Microsoft and Google have been tied up in a court battle for what Microsoft (and the industry at large) considers to be 'essential technologies' that allow smartphones to operate. Microsoft said Google was charging unfairly for these patents and a court has not only agreed, but in appeals court, Google lost its battle again which means they owe Microsoft $14.5 million.
This win could potentiallylead to lower priced electronics as royalties per device should be less going forward. The issue came about in 2010 when Motorola was a stand-alone entity and wanted a 2.25% cut of the sales of Xbox consoles and Windows products using the tech. Microsoft refuted this claim, took them to court, and during this time Motorola was purchased by Google.
During the court trial, Motorola tried to ban production of devices in Germany, so Microsoft moved production to the Netherlands; the US judged ruled that Motorola could not get any sales bans while the trial was happening and that the company now owes Microsoft payments for the cost of that move since they lost the battle.

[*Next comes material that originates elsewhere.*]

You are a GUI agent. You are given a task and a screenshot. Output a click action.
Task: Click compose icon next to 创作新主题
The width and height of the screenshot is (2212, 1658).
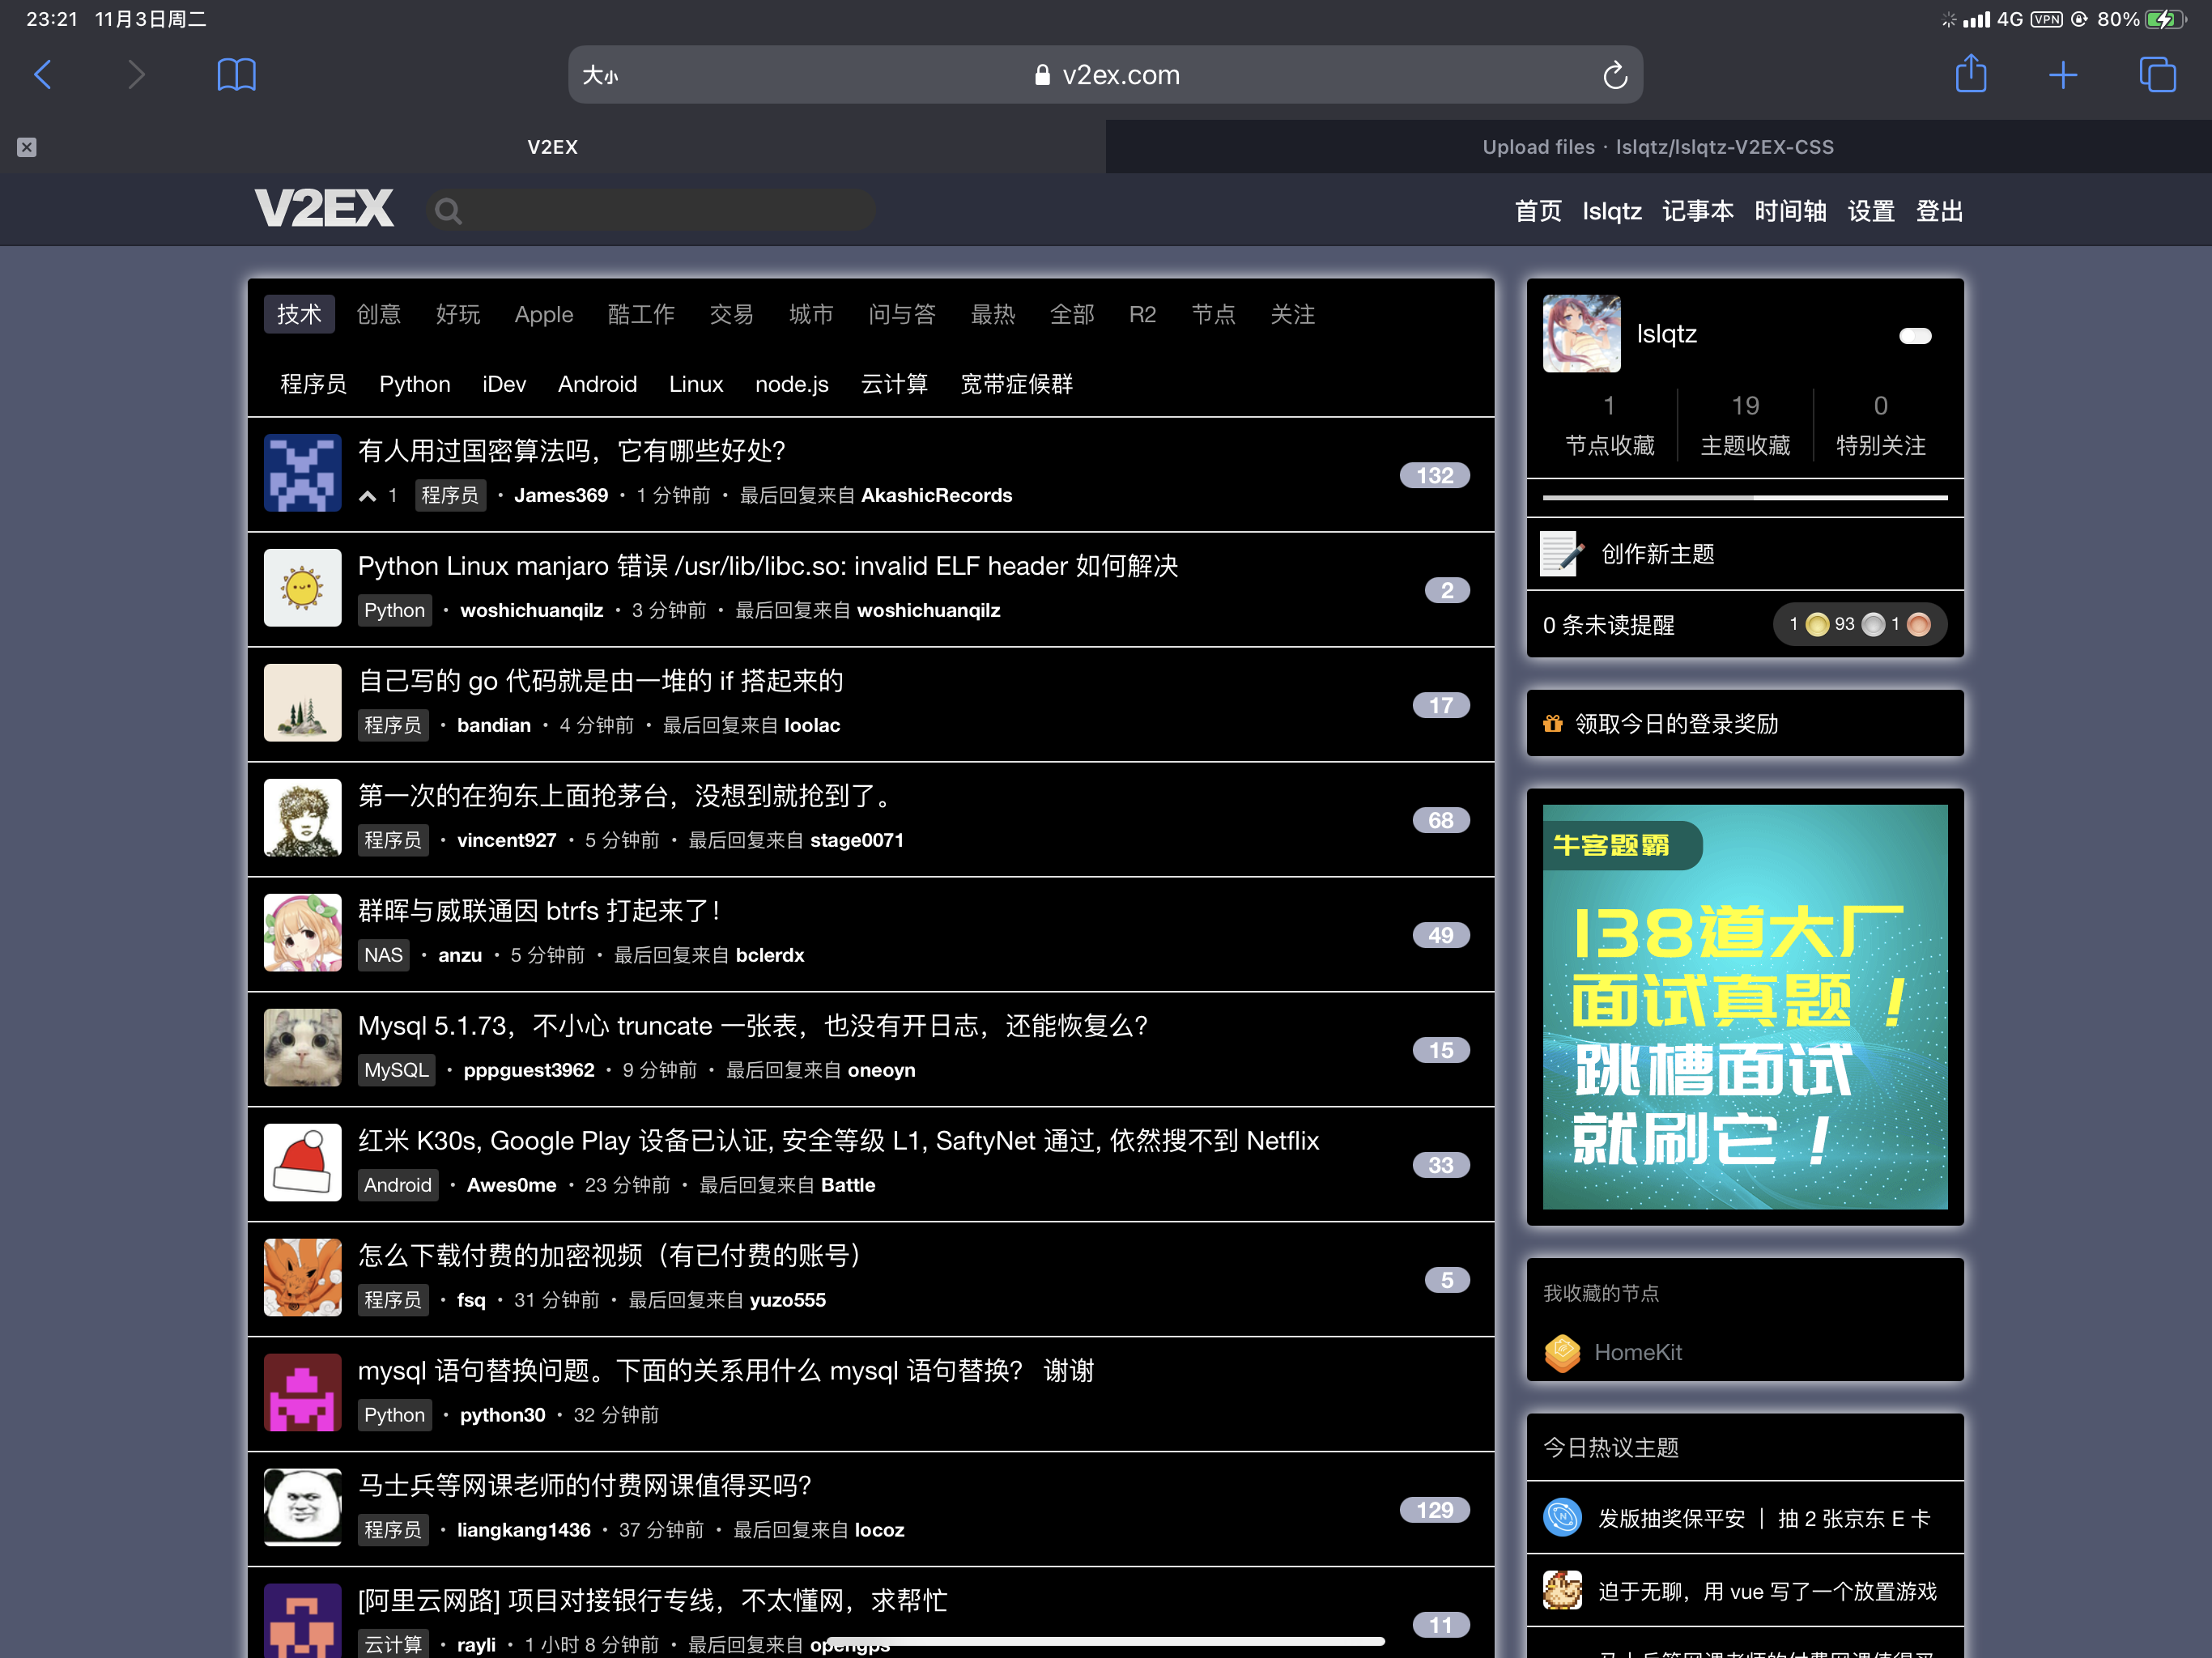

The short of this is that in the industry, 'essential' patents are handled differently than those for unique scenarios and in this case, Google, who owned Motorola during the initial trial, was charging too much for the components protected by the essential patents.
Microsoft has also used a strategy of targeting Android vendors with patent royalties, but it appears that Google/Motorola were a bit too aggressive in trying to pin Microsoft under the same tactic.